Prisões superlotadas, condições de higiene precárias e a desumanização do corpo e do
indivíduo são uns dos principais problemas dentro do sistema prisional brasileiro, o que
faz refletir sobre se caso as condições fossem melhores as taxas de reincidência seriam
menores.

Estudos feitos com o sistema prisional da Noruega, país que em 2012 foi
considerado pela ONU como o melhor lugar para se viver, mostrou que um sistema
carcerário que promove a reinserção do indivíduo na sociedade causa um efeito muito
mais positivo do que um sistema punitivo.
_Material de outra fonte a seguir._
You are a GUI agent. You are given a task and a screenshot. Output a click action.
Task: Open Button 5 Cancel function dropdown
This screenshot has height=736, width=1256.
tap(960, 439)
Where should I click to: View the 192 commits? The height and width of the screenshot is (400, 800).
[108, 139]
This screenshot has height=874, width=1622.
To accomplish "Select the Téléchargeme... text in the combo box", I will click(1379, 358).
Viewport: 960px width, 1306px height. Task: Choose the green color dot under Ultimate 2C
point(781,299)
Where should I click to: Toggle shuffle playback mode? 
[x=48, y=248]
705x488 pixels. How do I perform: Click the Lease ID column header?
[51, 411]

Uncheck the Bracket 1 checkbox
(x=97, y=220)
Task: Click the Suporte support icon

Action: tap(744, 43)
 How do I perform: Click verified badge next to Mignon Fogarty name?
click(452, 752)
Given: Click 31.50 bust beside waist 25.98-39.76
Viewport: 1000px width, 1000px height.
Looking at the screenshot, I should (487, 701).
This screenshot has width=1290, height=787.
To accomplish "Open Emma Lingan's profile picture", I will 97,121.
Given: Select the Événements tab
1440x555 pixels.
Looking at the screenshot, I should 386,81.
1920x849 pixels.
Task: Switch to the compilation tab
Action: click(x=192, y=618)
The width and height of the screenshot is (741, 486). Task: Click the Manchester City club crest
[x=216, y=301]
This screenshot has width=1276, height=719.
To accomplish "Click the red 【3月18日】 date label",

O país em 2013 possuía uma taxa de
reabilitação de até 80% dos presos, onde, mesmo que sejam presos na pena máxima (21
anos) e acabem de cumprir ela, o detento passa por uma avaliação para ver se está hábil
a voltar para a sociedade, caso contrário, essa pena pode ser prolongada por mais 5 anos,
até que esse detento esteja pronto para voltar para as ruas.

A prisão de Bastoy, chamada de ilha paradisíaca, está localizada no meio de uma


floresta onde as celas não possuem grades, existem cursos profissionalizantes, quadras
de esportes e uma grande biblioteca para que o detento possa, enquanto está ali,
conquistar conhecimento, uma profissão e uma chance de mudar de vida quando sair de
lá, como Beccaria vai dizer, é melhor prevenir do que punir, e qual maneira melhor de
fazer isso do que tirando a necessidade de um novo crime após a liberdade do indivíduo?

9 Conclusão

Sejam quais forem as motivações dos crimes, durante toda a história os homens
criaram formas de conviverem entre si diminuindo a violência para talvez fugirem do seu
estado de natureza ou do estado de guerra de todos contra todos, muitas vezes falhando e
em outras acertando, a única certeza é de que a violência não pode ser aceita e deve ser
combatida ao máximo por todos.

Que se façam reflexões a respeito dos sistemas judiciais e prisionais do Brasil,


pois é inadmissível que se continue convivendo com a realidade brutal e cruel em que
vivemos, de incerteza da segurança e para alguns a certeza da impunidade. Que se traga
a luz a lei bem como Beccaria disse, e que sejamos menos hipócritas, pois como dizia
Bezerra da Silva “se gritar pega ladrão, não fica um”.